“I don’t know anything about that,” Kathy Franklin said, a little too quickly.
Leopold cleared his throat. “We want to ask you about Pete Selby.” “I haven’t seen him in months.” Too quickly again.
“Miss Franklin, the man who committed these crimes is a particularly vicious person. He endangered the lives of two children. Now you say you haven’t seen Pete Selby in months, but you admitted to Miss Trent that you’d seen him just last week.”
She shot Connie a deadly glance. “I forgot about that time. He was only here a few minutes.”
“He brought a shopping bag with him, from a supermarket that was robbed.”
“I asked him on the phone to bring me a loaf of bread and some milk. Are you going to arrest him for that?”
“What about today?” Leopold asked, ignoring her question. “Where was he this morning, just before noon?”
“I told you I haven’t seen him, and I meant it.” She was suddenly nervous, grabbing for an open pack of cigarettes that slid from her grasp; the cigarettes spilled across the carpet. She cursed and bent to retrieve them.

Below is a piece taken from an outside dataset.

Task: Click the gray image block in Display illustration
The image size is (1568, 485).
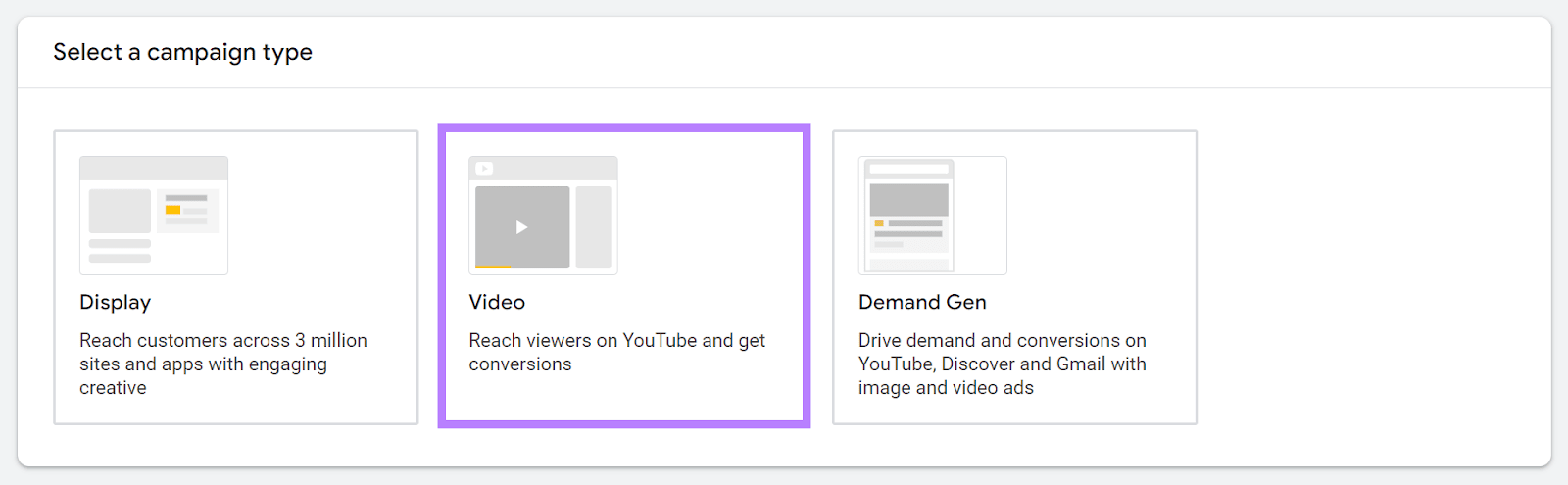Action: (120, 211)

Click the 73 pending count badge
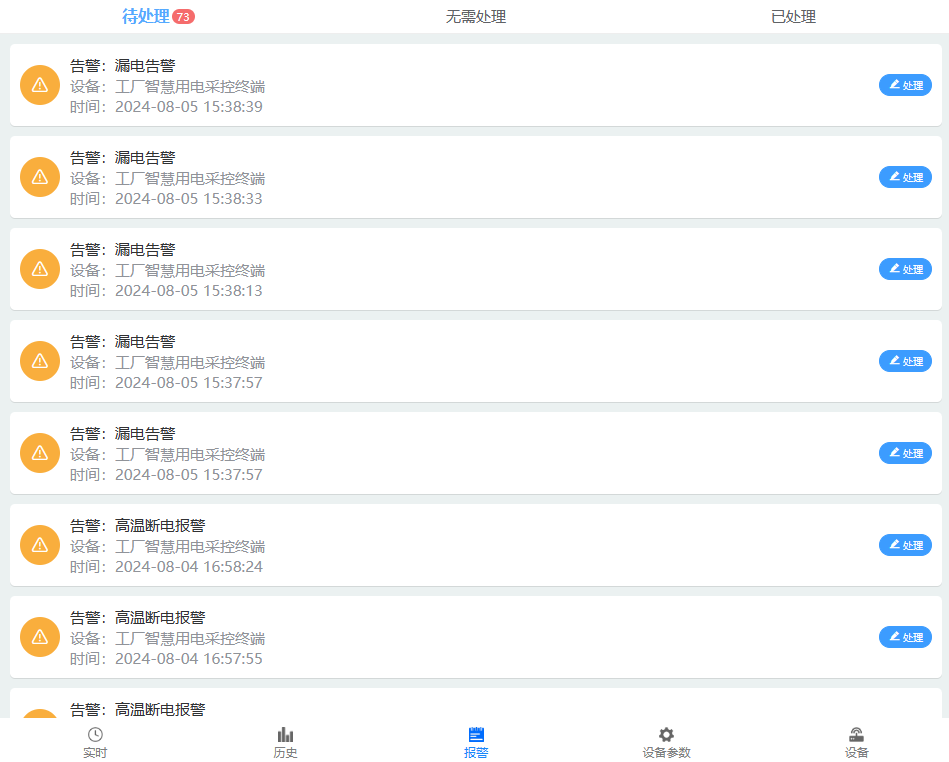[x=184, y=17]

Connie was on the floor helping her, and Leopold drew back. He wasn’t getting anywhere. Perhaps a woman had a better chance with her.
“Look here, Kathy,” Connie began, reaching for the last of the cigarettes. “If Pete is involved in these crimes you have to tell us. Can you imagine how you’d feel if one of those child hostages was killed?”
“I don’t know anything,” Kathy insisted. “Not a thing.”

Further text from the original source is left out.